A poster on a subway car.

Image Credit: Poster designed by Kyla Gilbert. Layout by Angela Bains. 
 

New campaign to increase vaccine confidence among Black Torontonians

A new campaign, Vaccin8 for the Culture, seeks to tackle vaccine inequity by promoting vaccine literacy and confidence while celebrating Black health and culture in the Greater Toronto Area (GTA). 

The initiative is being led by the Solid Black Collective, whose members are four Black OCAD University assistant professors Angela Bains, Kestin Cornwall, Michael Lee Poy and Dr. Kathy Moscou, in collaboration with the Jamaican Canadian Association (JCA). 

“The Vaccin8 for the Culture project is an example of university-community engagement. It demonstrates the innovations that can emerge when artists and designers work with kids in the community to identify and address issues that they feel are important. That is a powerful outcome of community-based collaborations,” says Dr. Moscou who is also Interim Associate Dean in the Faculty of Design. 

“The youth vaccine ambassador posters are featured on TTC routes that pass through many Black neighbourhoods in the GTA (Jane and Finch, Eglinton West and Malvern). Posters are installed on the interior bus panels, on the rear of buses and in subway cars,” explains Cornwall. 

The campaign materials, co-designed by the OCAD U professors with Black youth, will be featured until October 13 on the TTC. The colourful and creative posters reflect their perspectives, depict images that resonate with their Black, African and Caribbean peers and express why vaccination is important. 

“The JCA is proud to support Vaccin8 and many other vaccine initiatives geared to our communities." says JAC President, Adaoma Patterson.

Dr. Akwatu Khenti, the Special Advisor to the City of Toronto’s Targeted COVID Equity Action Plan and the Chair of the Black Scientists’ Task Force on Vaccine Equity commented, “Vaccines are a way of preventing death. That’s why these vaccines are so important. And that’s why the misinformation, the myths, the lies, the distortions, the omissions are not just terrible, they’re offensive because Black people’s lives are being lost much more so than many other groups”. 

The Vaccin8 for the Culture campaign was inspired by the absence of campaigns and initiatives that speak to the lived experiences of Black community members.  

"We see the Vaccin8 for the Culture campaign as strongly connected to the preservation of Black culture by protecting our cultural icons and members of the Black community with historical and cultural knowledge," says Dr. Moscou. 

“Moreover, Black youth have agency and they are great drivers and advocates for causes, contributing unique concepts.  The Vaccin8 campaign provided an opportunity for Black youth to exercise agency in addressing a public health issue,” she notes. 
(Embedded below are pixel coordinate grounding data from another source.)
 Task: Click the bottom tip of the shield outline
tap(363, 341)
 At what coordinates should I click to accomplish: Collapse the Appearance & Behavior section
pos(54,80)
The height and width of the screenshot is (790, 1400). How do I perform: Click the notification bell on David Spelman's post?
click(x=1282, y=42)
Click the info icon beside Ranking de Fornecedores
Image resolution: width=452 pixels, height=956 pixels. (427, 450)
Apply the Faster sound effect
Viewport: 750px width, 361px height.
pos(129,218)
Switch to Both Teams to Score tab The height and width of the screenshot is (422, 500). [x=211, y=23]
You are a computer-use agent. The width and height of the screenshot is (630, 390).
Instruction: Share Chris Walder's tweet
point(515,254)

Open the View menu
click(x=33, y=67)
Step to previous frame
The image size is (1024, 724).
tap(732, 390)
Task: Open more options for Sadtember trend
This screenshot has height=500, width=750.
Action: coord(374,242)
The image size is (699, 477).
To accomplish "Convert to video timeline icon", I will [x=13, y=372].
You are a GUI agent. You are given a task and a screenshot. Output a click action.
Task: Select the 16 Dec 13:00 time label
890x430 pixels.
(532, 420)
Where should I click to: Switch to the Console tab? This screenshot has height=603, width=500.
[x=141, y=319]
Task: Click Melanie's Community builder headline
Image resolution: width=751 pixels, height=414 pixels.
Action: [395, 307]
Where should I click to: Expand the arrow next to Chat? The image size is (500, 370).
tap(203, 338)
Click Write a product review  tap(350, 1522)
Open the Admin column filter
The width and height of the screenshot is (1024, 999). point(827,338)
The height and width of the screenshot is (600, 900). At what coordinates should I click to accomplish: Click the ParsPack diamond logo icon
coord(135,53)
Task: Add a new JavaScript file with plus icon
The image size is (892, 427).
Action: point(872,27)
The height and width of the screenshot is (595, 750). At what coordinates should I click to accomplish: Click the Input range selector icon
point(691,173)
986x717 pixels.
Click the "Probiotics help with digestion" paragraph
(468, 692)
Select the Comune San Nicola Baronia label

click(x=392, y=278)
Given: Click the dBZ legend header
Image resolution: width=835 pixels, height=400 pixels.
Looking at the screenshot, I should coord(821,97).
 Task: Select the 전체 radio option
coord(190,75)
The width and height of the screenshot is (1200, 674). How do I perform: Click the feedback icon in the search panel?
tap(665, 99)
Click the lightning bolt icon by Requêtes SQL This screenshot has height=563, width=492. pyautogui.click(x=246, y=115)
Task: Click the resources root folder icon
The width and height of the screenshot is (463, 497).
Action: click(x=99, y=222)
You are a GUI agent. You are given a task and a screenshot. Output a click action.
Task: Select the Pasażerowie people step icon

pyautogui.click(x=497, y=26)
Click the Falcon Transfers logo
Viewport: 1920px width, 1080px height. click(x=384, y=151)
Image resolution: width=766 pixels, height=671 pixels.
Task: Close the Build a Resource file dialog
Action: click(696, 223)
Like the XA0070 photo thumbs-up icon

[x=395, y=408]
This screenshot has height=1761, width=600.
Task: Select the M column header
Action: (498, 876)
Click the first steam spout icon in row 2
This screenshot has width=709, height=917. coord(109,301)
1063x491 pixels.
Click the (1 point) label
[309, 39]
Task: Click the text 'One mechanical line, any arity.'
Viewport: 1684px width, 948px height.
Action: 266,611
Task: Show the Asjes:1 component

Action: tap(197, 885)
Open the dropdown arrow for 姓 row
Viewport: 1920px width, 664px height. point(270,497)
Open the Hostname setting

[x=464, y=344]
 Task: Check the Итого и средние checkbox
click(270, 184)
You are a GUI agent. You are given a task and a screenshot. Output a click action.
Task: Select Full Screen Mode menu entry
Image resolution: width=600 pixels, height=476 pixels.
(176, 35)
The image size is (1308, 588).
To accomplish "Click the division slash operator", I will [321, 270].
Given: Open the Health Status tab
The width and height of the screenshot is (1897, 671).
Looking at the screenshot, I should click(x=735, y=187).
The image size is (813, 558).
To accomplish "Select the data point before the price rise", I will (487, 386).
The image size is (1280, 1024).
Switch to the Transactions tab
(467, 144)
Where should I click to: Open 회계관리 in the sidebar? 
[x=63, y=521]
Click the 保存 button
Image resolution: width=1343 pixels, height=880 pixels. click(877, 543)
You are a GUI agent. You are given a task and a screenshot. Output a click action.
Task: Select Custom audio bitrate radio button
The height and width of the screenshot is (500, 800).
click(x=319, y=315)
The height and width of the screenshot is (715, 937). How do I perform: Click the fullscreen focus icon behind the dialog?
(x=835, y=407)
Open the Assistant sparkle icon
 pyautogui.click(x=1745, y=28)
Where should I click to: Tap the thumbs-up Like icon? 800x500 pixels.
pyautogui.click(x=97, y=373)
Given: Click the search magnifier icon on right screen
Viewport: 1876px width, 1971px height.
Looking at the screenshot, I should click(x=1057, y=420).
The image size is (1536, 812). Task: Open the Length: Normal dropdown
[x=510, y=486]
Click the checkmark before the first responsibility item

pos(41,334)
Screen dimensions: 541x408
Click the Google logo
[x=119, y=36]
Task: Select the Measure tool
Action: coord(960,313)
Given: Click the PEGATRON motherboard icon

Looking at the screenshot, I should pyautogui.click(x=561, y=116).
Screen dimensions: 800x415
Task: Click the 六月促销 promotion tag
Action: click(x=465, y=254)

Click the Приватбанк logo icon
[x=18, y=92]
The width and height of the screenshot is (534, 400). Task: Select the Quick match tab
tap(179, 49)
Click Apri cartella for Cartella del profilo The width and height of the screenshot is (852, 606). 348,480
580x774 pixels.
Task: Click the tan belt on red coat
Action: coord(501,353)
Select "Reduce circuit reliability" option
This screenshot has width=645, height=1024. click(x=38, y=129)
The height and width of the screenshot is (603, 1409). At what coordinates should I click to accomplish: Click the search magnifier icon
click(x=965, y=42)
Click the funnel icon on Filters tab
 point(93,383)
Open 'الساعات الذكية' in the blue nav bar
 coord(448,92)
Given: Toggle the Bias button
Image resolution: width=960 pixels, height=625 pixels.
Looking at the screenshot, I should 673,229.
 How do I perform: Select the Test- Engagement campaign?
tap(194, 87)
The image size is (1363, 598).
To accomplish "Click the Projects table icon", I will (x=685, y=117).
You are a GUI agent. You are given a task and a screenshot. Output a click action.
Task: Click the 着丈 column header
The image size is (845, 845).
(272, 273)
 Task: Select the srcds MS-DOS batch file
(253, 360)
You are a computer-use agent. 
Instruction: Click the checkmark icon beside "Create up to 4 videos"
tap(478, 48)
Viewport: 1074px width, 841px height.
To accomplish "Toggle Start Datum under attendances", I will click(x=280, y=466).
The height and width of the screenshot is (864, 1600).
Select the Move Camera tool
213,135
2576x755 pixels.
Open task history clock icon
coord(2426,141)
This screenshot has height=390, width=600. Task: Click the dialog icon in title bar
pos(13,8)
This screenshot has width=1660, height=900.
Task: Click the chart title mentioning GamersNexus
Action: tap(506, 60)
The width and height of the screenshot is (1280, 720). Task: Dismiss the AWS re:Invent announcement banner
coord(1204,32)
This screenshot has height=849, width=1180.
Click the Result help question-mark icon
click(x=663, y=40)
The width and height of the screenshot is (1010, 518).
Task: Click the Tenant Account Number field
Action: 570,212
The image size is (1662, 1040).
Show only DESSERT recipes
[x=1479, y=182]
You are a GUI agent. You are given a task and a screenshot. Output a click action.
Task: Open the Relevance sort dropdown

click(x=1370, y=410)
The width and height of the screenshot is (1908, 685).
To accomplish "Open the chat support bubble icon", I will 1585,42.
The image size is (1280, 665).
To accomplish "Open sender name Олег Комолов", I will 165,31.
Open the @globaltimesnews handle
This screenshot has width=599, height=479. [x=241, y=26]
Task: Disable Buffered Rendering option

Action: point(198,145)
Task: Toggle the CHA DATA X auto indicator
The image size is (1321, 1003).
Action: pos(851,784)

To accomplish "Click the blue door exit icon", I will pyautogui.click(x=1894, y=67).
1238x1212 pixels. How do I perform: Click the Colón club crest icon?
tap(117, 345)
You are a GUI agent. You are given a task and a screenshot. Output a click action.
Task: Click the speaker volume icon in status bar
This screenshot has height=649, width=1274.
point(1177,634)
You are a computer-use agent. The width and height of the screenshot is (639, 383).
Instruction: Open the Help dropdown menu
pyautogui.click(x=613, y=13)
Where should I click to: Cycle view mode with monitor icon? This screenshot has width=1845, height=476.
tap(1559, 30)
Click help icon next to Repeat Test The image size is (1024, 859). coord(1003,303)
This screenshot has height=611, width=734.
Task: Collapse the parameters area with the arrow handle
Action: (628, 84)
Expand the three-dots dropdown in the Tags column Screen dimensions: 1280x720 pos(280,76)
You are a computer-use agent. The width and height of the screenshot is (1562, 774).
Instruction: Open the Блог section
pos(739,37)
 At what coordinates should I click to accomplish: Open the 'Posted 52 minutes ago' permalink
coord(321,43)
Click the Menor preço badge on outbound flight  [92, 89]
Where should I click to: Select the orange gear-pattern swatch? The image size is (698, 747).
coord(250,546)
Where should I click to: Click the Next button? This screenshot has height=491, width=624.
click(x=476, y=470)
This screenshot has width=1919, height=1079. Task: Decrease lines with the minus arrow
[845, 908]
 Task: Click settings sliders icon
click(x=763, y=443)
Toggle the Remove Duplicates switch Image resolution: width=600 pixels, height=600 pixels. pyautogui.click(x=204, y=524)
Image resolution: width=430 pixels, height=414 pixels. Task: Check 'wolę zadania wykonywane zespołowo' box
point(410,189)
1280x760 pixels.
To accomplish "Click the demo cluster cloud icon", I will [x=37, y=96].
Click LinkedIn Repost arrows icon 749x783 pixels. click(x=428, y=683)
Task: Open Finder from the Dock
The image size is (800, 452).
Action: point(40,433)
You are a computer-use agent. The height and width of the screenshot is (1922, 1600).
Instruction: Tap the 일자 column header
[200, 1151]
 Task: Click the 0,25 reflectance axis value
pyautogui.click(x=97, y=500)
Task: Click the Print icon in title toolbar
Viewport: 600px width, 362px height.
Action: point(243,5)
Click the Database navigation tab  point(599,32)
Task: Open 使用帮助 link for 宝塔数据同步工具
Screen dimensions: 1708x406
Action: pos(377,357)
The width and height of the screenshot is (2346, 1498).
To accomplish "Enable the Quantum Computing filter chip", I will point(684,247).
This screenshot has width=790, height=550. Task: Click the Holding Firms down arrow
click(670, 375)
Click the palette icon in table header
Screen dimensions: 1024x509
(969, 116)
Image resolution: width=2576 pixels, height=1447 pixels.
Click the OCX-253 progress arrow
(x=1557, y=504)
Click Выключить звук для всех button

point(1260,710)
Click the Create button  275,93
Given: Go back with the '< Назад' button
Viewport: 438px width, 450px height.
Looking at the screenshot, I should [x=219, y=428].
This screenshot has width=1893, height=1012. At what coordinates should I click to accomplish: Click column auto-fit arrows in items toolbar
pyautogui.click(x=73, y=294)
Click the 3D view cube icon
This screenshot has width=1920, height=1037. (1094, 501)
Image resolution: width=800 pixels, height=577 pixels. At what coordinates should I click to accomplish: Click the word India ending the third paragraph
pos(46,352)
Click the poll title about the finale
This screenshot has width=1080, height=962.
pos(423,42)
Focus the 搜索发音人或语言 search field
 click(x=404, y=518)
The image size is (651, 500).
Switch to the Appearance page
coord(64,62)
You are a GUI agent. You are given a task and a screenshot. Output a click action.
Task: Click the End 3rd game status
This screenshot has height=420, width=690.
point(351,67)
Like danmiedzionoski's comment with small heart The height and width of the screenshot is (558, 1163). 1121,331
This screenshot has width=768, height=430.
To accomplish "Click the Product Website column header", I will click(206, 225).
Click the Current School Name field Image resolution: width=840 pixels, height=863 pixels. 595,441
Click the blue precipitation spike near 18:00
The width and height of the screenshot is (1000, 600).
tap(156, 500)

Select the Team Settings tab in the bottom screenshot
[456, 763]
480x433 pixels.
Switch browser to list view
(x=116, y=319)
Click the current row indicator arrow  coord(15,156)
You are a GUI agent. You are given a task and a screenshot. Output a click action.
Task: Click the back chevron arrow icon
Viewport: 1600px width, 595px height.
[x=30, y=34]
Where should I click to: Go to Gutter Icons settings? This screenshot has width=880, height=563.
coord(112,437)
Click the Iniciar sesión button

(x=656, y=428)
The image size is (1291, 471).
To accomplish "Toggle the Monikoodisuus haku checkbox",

The project received funding from the Public Health Agency of Canada, through the Vaccine Community Innovation Challenge. 
 

Meet the members of the Solid Black Collective

Dr. Kathy Moscou is an Assistant Professor and Interim Associate Dean in the Faculty of Design. Her career combines experiences in visual art and health. Her lived experience, informs her art, focuses on Black cultural aesthetics, contemporary design for social justice and a commitment to the Black community. 

Angela Bains is the Graduate Program Director of Strategic Foresight and Innovation and an Assistant Professor in the Advertising program. In her professional practice, she is the Co-Founder and Strategic Director of TransformExp.com an award-winning creative agency.

Kestin Cornwall grew up in the Windsor, Ontario area. Over the past ten years, Cornwall has focused on creating relevant, progressive art. Cornwall explores culture and humanity's relationship with beauty, sex, nature and a long history of cultivation. In addition, Cornwall uses images to explore the notion that culture, entertainment, including film and other media, shape the mass public perception of Black people and people of colour in North American society. Throughout his practice he analyses our obsession with beauty, age and change. 

Michael Lee Poy is an Assistant Professor in the Faculty of Design. He is an Afro-Caribbean artist-activist and architect in Trinidad and Tobago. His practice and interests are centered on post-colonial Caribbean design and fabrication in the festival arts – especially Carnival.